Saturday, April 4, 2009

GOD'S MOST PRECIOUS GIFT...

A year ago today I was involved in a pretty bad car accident. I was so greatful and thankful that God spared my life that day, but not long after started to wonder, why did he keep me safe. I knew indefinitely that part of the reason was becasue I have a mother that prays for my protection daily but have recently come to find out that he also had amazing plans for my life. I am now experiencing, what I believe to be God's Ultimate Gift. I have never felt God's love like I have felt it in the last week or so. I don't know how anyone could say they don't believe in God when I look at my precious angel. Everytime I look in his little eyes I feel overwhelmed with God's presence and love. I pray everyday that my little man grows up to be a mighty man of God. I believe that he has a high calling on his life.

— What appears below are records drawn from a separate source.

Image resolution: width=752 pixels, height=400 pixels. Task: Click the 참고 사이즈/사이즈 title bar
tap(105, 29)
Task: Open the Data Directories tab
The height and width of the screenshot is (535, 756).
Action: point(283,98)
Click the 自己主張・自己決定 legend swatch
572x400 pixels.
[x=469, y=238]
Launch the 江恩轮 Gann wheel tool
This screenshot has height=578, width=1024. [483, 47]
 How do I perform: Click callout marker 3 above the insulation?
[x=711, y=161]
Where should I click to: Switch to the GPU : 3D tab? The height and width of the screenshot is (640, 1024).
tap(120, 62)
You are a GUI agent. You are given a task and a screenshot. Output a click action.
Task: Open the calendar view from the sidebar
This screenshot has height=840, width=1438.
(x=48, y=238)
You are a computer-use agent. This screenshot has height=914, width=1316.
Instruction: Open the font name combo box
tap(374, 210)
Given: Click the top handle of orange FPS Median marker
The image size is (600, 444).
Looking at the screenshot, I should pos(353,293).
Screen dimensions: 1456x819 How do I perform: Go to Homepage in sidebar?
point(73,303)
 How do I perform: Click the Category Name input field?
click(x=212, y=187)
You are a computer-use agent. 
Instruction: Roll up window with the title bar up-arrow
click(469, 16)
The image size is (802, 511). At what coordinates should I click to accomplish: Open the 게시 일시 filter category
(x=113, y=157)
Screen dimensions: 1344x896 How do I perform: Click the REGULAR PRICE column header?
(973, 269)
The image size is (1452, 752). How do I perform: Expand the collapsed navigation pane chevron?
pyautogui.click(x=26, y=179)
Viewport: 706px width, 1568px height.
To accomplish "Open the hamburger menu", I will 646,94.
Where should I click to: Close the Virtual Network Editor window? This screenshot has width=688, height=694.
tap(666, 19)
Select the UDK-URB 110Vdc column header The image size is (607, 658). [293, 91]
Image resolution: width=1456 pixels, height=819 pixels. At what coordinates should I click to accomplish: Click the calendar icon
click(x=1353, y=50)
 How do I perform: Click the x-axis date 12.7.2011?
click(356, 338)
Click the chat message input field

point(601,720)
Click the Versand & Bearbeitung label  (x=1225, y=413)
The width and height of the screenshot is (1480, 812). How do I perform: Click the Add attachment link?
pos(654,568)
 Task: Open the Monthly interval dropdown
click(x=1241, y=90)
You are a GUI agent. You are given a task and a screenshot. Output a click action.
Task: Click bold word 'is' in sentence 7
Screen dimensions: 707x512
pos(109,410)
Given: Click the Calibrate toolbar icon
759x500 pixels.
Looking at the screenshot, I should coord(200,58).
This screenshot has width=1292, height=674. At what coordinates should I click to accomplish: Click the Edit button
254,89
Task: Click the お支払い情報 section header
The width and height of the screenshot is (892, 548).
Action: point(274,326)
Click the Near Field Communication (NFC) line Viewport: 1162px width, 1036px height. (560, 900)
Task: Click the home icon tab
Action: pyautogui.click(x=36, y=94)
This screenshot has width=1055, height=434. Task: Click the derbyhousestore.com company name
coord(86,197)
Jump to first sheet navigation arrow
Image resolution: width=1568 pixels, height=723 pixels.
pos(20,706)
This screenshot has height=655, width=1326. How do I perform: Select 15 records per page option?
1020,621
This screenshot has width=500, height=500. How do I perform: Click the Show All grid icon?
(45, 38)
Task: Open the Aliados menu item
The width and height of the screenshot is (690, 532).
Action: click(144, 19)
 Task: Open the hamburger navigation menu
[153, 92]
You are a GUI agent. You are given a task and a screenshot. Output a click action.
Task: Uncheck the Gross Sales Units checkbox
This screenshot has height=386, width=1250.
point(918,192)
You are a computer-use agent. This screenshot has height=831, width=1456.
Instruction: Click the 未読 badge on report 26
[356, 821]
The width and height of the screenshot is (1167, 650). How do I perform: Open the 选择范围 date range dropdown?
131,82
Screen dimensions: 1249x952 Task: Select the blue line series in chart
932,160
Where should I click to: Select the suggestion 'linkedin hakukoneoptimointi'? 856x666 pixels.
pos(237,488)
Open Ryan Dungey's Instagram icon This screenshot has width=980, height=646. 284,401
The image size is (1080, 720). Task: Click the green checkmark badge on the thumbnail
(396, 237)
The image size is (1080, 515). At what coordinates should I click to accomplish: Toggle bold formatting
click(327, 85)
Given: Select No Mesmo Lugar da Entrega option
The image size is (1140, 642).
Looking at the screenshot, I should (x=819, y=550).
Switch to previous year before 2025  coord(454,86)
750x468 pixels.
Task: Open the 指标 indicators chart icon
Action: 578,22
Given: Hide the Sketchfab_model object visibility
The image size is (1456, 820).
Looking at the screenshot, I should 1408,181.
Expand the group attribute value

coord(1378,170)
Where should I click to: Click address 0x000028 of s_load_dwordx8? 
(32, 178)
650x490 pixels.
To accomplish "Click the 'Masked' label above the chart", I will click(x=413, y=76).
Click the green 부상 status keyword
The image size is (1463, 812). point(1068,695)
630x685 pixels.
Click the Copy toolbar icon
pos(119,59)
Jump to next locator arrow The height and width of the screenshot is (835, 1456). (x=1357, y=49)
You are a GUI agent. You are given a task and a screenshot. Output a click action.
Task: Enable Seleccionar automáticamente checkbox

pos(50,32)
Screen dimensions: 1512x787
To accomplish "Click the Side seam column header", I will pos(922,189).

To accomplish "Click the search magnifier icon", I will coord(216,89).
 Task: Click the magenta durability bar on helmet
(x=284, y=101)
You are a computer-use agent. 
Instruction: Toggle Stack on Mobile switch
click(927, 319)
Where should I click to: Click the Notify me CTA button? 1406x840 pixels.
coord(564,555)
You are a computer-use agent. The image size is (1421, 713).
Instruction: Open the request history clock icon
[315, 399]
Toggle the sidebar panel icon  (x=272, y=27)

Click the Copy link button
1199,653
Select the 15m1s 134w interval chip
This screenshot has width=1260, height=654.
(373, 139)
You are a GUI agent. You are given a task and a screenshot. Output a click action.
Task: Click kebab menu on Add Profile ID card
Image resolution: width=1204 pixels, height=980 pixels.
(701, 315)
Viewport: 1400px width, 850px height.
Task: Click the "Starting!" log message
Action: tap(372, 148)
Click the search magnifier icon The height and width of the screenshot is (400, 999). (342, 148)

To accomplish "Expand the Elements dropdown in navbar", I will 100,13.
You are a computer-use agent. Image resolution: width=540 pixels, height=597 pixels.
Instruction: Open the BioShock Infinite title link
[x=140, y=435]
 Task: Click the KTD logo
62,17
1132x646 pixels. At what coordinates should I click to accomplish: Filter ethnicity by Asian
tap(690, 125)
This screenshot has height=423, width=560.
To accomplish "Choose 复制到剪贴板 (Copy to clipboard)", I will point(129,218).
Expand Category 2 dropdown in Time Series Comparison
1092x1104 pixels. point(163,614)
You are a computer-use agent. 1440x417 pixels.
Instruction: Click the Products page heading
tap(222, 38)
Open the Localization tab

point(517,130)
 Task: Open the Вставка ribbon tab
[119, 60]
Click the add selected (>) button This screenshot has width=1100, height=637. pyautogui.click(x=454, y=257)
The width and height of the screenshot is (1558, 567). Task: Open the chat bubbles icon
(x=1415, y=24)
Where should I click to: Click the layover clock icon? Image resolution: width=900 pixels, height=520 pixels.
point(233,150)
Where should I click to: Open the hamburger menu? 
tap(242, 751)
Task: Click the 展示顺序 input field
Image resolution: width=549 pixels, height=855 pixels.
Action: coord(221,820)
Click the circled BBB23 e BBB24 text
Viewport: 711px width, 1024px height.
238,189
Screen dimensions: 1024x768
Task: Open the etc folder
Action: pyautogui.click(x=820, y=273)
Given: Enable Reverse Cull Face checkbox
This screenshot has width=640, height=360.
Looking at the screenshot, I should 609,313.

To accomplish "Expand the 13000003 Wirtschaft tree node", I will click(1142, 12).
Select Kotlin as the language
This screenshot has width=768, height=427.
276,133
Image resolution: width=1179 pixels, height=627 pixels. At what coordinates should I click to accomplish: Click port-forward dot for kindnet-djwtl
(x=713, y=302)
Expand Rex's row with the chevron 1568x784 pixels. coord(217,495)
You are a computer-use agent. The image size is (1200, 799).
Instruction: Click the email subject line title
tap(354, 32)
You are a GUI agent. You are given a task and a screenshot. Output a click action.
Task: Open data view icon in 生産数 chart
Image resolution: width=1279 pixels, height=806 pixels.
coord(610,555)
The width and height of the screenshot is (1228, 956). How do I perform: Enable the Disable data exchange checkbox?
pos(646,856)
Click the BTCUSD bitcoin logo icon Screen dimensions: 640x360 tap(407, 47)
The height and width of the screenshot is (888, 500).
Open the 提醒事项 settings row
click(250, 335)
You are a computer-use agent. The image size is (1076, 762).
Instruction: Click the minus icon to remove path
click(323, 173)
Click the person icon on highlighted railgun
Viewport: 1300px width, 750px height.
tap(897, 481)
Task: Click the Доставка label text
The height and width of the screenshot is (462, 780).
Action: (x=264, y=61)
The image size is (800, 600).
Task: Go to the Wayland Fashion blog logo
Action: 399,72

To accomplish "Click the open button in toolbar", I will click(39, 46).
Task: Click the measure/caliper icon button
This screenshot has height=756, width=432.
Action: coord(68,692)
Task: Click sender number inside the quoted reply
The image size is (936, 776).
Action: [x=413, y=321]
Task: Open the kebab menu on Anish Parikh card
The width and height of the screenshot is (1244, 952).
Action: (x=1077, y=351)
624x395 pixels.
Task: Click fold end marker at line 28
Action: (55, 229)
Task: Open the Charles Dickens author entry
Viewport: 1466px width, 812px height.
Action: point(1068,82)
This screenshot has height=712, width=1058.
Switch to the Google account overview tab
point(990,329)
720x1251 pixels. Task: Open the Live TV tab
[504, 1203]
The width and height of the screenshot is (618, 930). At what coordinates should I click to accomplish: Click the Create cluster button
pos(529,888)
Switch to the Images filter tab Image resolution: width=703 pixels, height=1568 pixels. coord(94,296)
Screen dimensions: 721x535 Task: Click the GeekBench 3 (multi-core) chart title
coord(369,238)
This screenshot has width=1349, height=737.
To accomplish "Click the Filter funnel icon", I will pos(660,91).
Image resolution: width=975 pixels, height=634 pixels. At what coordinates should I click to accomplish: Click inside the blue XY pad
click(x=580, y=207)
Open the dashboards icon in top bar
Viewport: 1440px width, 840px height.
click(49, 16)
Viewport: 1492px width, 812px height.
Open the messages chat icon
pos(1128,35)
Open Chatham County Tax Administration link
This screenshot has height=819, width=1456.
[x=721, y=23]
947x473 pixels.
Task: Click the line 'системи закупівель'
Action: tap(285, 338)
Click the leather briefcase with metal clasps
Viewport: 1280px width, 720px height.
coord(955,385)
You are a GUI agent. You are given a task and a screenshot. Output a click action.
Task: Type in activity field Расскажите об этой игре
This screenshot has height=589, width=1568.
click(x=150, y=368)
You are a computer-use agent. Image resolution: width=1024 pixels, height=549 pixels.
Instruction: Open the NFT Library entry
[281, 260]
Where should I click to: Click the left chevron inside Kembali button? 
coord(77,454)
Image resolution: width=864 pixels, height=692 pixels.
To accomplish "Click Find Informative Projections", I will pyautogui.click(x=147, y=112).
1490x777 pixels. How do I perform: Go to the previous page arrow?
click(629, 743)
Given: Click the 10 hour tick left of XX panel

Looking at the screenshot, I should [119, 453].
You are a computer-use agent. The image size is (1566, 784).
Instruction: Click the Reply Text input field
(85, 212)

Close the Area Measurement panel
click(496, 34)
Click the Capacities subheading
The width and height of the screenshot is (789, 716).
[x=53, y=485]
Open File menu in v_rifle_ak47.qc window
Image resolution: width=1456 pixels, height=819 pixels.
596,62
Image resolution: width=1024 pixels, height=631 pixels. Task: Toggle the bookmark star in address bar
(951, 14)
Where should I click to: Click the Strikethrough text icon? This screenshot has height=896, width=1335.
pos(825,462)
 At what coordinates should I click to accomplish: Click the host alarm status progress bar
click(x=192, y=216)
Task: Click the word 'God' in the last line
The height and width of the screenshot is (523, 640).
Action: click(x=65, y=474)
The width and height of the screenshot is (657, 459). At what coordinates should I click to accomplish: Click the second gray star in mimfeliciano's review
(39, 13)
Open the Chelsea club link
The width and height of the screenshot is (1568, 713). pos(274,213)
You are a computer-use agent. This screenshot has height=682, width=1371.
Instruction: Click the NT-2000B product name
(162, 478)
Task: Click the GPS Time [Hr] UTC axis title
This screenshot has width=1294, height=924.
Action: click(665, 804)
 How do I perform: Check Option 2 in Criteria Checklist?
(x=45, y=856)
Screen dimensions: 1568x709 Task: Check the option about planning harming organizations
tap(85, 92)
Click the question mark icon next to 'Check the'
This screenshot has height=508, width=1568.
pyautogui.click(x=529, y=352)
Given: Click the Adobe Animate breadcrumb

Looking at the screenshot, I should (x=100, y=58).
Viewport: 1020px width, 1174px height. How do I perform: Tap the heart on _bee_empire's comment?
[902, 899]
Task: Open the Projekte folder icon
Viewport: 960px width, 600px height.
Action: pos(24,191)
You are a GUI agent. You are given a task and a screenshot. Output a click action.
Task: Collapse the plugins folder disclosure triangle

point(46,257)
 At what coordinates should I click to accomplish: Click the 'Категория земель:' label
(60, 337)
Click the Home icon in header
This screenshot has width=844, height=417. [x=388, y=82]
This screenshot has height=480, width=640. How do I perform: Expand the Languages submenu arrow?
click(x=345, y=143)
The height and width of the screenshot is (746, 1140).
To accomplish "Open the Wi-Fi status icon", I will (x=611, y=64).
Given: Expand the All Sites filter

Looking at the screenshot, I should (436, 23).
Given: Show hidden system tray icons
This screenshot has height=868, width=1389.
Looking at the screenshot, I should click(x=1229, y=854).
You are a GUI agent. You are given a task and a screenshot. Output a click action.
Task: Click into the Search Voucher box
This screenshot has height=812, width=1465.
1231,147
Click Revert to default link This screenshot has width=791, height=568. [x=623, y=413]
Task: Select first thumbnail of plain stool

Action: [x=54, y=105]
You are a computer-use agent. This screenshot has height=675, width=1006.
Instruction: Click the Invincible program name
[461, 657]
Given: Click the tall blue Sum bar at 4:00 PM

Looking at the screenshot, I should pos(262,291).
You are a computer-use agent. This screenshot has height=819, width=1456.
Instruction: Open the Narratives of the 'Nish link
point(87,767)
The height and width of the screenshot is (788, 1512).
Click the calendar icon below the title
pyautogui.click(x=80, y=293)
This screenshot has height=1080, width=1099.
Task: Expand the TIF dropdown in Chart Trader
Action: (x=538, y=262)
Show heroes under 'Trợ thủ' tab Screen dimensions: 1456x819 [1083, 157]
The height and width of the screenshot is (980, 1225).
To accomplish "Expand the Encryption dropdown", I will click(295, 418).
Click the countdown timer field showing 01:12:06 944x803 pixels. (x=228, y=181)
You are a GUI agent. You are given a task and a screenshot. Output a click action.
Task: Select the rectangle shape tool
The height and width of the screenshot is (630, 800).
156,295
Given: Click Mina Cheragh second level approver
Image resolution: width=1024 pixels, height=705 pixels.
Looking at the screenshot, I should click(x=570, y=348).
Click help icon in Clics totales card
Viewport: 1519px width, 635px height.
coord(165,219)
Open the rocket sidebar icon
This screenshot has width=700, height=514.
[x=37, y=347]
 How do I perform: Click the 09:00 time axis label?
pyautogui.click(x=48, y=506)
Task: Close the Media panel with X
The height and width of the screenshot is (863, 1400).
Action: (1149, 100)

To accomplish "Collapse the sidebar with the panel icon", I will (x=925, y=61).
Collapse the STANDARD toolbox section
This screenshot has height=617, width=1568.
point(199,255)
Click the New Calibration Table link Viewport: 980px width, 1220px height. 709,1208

We are so glad that he's finally here. We went to the doctor last Wednesday thinking and hoping to see our little guy, but found out we had to wait one more day. Thursday morning we got the hospital at about eight o'clock and by 8:45 they were prepping me for surgery. As they were monitoring me they noticed Easton's heart rate had deceled pretty low a couple times. Once everything was ready they wheeled me into the OR to give me the spinal. I remember looking at Dr. Hill with the scalpel in his hand ready to cut when we noticed that I wasn't numbing. About that time Easton's heart rate deceled down in the 60's. I hear Dr. Hill say, "come on come on we have to hurry". The anesthesiologist told me that I was going to go to sleep for a while and that's when I really started to get nervous. I knew then that things were getting serious and I was worried about how Jake was going to handle not being able to come in with us. He said that a few minutes after taking me back in the OR there was a team of neonatal nurses and doctors running through the door into my room. A few minutes later he was calmed by the sound of Easton's loud cry. The anesthesiologist soon came out to explain to him they had to put me completely under and that me and the baby were doing good. The next thing I remember I was waking up in the recovery room with my little man laying on my chest. Well what I really remember was two of my little man laying on my chest.....was still a little out of it :) I am so thankful that my heavenly father was in control and I am so thankful of how he lead those doctors and nurses that day. When I was pregnant I would say I can't remember what it was like to not be pregnant, now I can't imagine how I survived without my little angel.




3 comments:

Anonymous said...

Jake and Aimee,

He is a handsome guy! Mamaw and Papaw are here looking at the new pictures. We love you! Give him a little kiss for us.

Aunt Melody

Sara Price said...

Of course I would have to see if you had pics for me to look at the very day I got home. YOU DID!!! Thank you! I miss his sweet face already!

The Lewis Family said...

What a beautiful baby! (Dr. Hill is a wonderful doctor!)